My only point was that in politics, practicality almost always wins out over other concerns. As a hypothetical, let's say that Bernie wins in 2020. He would face a lot of pressure from the left to "do the right thing" and indict Trump on any and all federal charges. But IMO, even if he does not pardon Trump, he would still instruct his AG to ignore (or at least slow walk) any prosecution, and especially if he thought he was only a few moderate congressional votes away from passing, for example, Medicare for all.

As far as Obama goes, I think we both can agree he was a centrist who angered both the left and right. And yes, I do think that his decision to prosecute Bush was binary: either he did, or he didn't. An "appeal to the people" would have simply divided the country during a time of financial crisis. Fox would have spun it as 100% partisan revenge. It would have hardened opposition from Republicans, and could also have cost him support from right-leaning Dems. It could have easily prevented Obama from accomplishing anything during his first term.
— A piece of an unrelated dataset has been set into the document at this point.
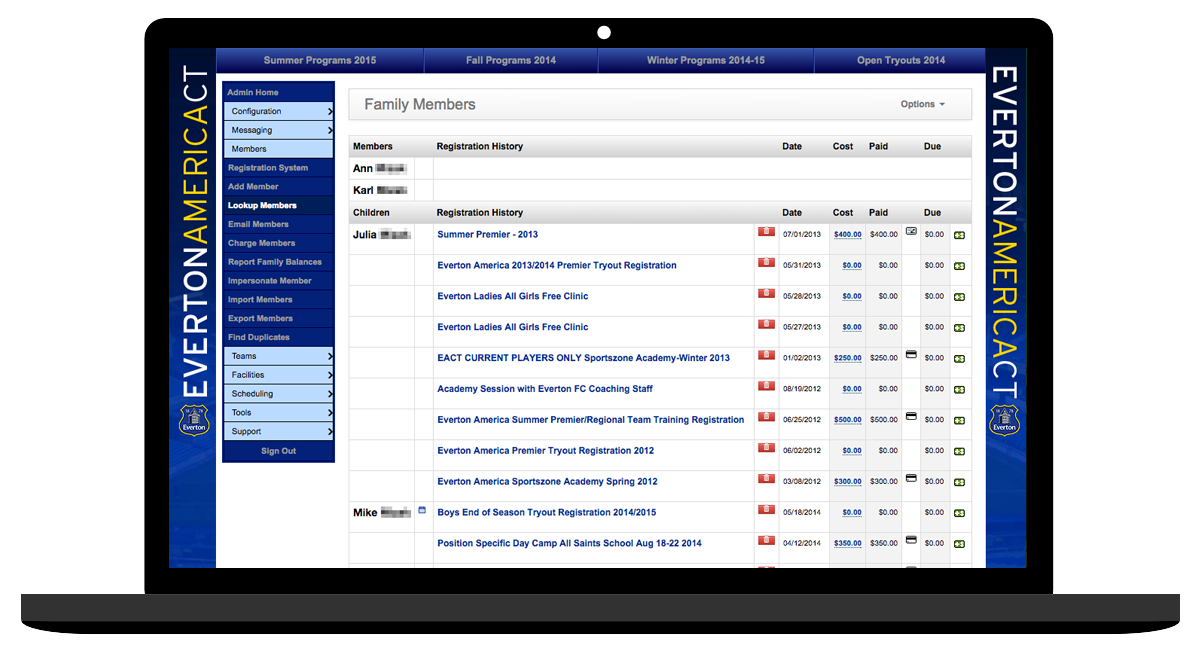The image size is (1200, 650).
Task: Expand the Teams sidebar menu
Action: click(278, 355)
Understand I am not making an ethical judgement here. I am not saying that ignoring Bush's war crimes was the right thing to do. I am just trying to place that decision in an historical context, and use it as a predictor for the behavior of future presidents.
I’d like to think that the Dems will have learned the lesson of the Obama years that the only way to deal with Republicans is to beat them into the ground. It’s not reasonable at this late stage to expect them to be reasonable.

Obama damned by his own supporters here. Extraordinary stuff. I just can’t imagine Bernie being this naive:

https://www.currentaffairs.org/2019/03/the-obama-boys
 
One way or the other, I just hope to someday be able to piss on his grave.

I would not spend the effort to cross the road to piss on him if he were on fire.
The worms can have him, just hope his corpse does not salt the earth.